Entertainment every night in the Walt Disney Theater. All live productions of a Disney Movie. The day "Herbie" showed in regular theaters, we got to see it on the boat. It was so cool. There are alot of "18 & over" things to do on the boat as well. The pools are divided by ages groups. The beaches are divided by "Family", "Teenagers" and "Adults Only". They have the kids clubs on the beach too. They bring in a BBQ Buffet for the beach lunch. (Hamburgers, Chicken, RIBS". Are you hungry yet?

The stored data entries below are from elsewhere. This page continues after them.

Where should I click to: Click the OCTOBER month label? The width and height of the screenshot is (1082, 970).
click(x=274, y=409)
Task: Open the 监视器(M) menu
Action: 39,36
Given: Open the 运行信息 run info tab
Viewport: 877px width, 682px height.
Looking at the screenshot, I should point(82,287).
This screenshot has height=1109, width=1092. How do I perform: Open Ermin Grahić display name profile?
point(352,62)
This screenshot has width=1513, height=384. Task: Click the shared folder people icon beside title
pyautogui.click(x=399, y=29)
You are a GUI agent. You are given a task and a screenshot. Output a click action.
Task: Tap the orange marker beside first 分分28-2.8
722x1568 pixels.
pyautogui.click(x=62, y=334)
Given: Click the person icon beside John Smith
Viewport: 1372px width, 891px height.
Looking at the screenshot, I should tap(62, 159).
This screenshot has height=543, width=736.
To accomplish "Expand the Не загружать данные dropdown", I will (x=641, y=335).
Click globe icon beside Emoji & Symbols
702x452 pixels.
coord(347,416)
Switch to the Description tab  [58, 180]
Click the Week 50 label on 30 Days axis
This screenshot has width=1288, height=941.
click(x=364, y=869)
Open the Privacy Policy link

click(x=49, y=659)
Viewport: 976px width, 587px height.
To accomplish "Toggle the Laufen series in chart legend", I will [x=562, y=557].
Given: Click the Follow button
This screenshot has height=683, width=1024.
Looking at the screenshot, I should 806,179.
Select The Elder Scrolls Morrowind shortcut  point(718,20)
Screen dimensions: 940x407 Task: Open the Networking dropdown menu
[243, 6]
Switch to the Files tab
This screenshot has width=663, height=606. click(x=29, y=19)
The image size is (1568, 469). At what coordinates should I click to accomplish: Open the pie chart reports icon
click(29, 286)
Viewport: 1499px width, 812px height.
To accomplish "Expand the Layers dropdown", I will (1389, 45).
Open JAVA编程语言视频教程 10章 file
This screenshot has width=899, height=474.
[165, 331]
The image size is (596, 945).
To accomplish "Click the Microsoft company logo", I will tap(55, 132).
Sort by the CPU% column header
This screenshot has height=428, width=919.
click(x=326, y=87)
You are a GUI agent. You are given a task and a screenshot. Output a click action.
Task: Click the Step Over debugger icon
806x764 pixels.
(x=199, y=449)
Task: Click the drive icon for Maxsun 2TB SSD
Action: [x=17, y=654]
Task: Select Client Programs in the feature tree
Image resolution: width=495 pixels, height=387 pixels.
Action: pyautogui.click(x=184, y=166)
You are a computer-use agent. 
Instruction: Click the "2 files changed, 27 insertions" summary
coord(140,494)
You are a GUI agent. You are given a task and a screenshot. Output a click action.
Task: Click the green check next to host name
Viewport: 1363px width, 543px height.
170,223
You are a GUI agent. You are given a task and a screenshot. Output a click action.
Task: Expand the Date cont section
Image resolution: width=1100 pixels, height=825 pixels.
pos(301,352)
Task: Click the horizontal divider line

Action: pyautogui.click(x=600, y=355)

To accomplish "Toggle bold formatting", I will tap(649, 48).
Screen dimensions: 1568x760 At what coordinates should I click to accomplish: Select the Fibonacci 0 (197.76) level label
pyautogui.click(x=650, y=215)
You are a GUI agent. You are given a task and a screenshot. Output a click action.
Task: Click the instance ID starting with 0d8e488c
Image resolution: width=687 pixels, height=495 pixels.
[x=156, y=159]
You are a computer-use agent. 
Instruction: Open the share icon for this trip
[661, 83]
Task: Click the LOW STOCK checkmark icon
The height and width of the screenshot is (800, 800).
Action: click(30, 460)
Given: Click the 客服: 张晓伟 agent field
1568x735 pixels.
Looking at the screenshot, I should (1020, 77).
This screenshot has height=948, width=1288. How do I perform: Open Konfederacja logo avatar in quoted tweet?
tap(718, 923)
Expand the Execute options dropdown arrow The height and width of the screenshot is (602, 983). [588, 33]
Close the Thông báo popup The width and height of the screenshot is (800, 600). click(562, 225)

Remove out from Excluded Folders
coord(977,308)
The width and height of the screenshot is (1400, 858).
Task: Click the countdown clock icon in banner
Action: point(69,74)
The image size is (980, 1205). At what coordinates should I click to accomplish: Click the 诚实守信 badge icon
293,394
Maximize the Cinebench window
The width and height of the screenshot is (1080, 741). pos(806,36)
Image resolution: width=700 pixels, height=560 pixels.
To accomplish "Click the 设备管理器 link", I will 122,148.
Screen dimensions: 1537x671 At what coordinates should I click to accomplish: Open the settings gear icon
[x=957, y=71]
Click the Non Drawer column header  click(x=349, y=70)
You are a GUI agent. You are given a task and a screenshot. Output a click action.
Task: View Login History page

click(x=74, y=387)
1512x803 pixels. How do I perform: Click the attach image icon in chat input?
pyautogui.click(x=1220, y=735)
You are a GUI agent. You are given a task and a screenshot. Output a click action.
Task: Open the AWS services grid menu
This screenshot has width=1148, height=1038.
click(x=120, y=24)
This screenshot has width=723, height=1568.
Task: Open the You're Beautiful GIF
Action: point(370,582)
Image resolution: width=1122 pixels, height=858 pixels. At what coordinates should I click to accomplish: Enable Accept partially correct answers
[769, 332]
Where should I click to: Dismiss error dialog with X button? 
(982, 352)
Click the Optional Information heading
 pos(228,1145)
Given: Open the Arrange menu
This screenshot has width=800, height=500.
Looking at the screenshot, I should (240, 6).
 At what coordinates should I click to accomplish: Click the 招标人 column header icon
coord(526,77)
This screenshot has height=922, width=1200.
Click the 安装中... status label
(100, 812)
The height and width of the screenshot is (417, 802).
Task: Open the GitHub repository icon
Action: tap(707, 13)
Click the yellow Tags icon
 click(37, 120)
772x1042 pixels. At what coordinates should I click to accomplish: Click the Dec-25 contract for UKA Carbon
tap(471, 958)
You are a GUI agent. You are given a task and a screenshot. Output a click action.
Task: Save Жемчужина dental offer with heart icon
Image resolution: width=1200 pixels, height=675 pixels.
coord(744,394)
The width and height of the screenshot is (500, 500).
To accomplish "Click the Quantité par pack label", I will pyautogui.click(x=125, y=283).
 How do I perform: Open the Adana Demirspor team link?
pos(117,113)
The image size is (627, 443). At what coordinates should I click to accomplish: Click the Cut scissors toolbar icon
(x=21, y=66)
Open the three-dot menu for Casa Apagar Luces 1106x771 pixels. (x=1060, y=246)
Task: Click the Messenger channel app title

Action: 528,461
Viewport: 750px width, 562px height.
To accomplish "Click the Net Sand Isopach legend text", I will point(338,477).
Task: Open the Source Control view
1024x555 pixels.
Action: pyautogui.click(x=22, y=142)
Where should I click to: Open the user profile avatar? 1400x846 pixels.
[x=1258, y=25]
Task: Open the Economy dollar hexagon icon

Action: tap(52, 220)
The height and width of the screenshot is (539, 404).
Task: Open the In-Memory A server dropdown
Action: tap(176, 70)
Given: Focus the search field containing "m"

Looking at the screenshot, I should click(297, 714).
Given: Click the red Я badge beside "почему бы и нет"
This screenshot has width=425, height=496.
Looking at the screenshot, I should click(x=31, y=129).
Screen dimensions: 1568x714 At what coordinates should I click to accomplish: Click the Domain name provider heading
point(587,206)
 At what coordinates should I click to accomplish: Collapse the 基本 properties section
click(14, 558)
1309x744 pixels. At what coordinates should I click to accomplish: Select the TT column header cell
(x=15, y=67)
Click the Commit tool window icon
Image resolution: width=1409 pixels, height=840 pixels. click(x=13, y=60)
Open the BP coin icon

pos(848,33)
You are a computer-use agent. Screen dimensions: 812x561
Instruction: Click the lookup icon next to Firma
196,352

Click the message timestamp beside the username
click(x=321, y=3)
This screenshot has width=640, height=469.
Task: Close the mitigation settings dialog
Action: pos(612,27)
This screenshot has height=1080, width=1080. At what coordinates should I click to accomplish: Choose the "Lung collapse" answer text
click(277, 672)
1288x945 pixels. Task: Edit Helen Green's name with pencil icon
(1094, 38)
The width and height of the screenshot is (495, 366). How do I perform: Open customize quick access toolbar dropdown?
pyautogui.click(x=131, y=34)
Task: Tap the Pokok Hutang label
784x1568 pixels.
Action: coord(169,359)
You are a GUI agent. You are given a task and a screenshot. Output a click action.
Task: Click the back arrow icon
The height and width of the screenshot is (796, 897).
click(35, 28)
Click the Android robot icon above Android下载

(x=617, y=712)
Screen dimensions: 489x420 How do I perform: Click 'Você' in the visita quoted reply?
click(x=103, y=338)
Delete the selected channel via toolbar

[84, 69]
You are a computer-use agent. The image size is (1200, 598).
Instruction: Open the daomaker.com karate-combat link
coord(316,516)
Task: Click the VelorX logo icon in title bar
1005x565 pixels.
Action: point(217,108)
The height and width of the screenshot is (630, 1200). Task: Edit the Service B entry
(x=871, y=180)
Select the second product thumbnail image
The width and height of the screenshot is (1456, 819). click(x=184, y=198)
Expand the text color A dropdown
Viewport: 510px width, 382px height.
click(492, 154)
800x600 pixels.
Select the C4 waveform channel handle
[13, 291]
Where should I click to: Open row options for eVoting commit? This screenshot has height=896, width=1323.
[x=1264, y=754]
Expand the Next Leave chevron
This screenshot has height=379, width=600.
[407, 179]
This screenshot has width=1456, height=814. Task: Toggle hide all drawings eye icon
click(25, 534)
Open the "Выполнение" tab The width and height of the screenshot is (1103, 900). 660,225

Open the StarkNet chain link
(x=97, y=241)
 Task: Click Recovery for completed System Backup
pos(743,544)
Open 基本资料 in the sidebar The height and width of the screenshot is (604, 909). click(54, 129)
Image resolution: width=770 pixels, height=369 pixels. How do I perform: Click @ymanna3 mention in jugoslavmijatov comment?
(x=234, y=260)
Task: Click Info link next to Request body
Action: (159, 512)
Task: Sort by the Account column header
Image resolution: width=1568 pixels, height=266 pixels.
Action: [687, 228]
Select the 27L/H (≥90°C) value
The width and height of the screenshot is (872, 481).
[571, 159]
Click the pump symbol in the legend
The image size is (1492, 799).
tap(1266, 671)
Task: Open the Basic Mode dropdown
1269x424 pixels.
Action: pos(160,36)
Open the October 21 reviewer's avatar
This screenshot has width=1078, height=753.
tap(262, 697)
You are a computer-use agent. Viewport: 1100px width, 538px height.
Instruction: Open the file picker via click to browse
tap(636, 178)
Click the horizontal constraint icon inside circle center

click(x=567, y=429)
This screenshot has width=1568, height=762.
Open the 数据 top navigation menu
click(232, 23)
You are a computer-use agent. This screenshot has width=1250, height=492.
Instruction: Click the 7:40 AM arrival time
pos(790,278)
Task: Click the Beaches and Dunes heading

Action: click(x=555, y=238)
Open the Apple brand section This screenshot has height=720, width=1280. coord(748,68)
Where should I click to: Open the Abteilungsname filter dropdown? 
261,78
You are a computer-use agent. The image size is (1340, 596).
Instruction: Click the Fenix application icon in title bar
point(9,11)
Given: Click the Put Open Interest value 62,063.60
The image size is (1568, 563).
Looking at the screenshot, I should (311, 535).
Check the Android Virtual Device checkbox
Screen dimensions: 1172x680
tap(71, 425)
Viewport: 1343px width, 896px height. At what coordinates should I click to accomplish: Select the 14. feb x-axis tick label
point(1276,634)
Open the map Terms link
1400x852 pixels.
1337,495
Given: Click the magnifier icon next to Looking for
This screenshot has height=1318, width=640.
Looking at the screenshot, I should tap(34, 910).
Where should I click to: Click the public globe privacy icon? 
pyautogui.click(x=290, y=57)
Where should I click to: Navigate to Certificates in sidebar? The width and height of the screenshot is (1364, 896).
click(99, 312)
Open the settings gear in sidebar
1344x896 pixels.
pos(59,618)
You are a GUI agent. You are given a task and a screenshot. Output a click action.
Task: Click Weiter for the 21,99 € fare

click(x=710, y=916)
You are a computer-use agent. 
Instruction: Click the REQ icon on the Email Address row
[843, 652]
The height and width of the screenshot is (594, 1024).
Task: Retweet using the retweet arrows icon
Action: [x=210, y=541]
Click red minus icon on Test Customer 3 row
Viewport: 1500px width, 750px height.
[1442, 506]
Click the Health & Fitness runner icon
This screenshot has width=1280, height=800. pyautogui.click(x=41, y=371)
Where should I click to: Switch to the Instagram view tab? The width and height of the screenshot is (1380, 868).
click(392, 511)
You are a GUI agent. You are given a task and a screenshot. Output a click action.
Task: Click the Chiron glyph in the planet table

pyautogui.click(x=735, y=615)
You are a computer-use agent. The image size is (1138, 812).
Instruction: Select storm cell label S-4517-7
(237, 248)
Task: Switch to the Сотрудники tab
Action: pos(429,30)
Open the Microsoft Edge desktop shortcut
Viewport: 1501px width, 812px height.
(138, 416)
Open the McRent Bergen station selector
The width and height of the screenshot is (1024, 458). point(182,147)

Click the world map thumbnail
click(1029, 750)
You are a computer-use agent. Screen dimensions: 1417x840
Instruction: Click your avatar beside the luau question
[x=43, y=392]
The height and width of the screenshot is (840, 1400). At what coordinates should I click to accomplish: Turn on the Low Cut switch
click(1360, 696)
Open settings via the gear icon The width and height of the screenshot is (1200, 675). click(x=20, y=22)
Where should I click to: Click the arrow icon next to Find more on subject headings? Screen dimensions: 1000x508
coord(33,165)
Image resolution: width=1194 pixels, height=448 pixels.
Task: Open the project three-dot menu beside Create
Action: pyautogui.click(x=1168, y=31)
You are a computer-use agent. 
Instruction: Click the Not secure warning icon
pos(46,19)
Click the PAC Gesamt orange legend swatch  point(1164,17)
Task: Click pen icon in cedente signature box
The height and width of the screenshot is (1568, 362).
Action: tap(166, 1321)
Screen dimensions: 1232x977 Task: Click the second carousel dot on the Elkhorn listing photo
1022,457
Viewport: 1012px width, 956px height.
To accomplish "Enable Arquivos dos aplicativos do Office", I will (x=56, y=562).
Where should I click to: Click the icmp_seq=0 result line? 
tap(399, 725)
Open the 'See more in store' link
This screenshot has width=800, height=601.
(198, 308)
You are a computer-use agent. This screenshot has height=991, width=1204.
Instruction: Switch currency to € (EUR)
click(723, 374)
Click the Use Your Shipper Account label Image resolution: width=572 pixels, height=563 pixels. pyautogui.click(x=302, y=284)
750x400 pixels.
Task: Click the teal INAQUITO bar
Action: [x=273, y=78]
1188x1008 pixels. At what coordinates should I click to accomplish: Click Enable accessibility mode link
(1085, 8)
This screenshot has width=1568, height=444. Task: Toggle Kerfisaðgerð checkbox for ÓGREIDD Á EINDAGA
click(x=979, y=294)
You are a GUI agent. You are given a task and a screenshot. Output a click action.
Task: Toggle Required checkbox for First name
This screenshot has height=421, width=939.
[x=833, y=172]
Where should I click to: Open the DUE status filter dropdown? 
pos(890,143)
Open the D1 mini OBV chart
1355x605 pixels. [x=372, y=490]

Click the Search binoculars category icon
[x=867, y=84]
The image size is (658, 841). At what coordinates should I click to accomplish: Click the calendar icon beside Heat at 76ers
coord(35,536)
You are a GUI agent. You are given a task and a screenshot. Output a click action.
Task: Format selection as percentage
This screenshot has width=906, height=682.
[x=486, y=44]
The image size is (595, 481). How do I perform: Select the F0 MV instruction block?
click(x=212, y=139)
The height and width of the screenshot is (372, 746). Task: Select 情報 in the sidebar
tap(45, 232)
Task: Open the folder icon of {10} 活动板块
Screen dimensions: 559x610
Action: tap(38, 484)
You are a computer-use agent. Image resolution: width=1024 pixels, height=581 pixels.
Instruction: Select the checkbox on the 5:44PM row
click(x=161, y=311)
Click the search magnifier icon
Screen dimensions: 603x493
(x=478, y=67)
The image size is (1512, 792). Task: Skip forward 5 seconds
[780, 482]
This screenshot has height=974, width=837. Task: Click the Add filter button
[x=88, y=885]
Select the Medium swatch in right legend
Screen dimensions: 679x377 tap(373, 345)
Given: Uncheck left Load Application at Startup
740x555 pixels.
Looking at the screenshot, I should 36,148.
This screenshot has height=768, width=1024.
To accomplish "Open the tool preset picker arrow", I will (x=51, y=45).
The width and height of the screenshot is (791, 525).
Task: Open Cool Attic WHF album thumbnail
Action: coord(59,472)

After Port Canavaral - bus transportation took us back to the airport, we rented a car and stayed in Orlando a few extra days. DH had a convention there. We didn't do anything special there. Friday was the best day. My daughter and I were so exhausted......DH went to conference.....we stayed in our P.J.'s all day and watched movies. We got up in time for supper. You ask my daughter her favorite time in Orlando, and that is what she says. We have never done that before. Saturday we did some shopping and back home on Sunday. 
It was a great vacation. Two hours after being home, I got back online and looked up to see how much a 7 day cruise would be. It will take a little more savings to get that one. Oh, almost forgot........we did pay extra to get a room with a balcony. Well worth it! It was nice getting up in the morning and sitting out there in your p.j. s while sailing the ocean








Again, thanks for all great information you guys gave me. You did GOOD!









Have a great day! sunny


----------



## HootBob (Apr 26, 2004)

Hi Golden Mom
Glad to hear you had a wonderful time.
I take it you were on the Wonder
We love Disney cruises.
Our first one 3 day land and 4 day sea
Our second one we had our family reunion last Dec 28th- Jan 4th
And already have our 3rd one booked for next June 10th
Kids do their own things and grown-ups do theirs.
I like being catered to that is great.
Did you have animals made out of towels on your bed at night








The only problem I had was at some of the show dark+ rocking= sleep









Don


----------



## Fire44 (Mar 6, 2005)

Glad you had a great time. we have never done a Disney Cruise but have been on 6 or 7 Carival cruises. We took the kids (girl 14, boy 5) on a 5 day cruise in December and had a great time. Stopped in Key West and Nassua, the one thing my son wanted to do was go snorkling and we did it. The look on his face when he got to see how clear the water is and the fish that were swimming all around us was worth the price of the tickets alone, and to see my daughter all dressed up for dinner was unbelivable...she is turning into such a young lady.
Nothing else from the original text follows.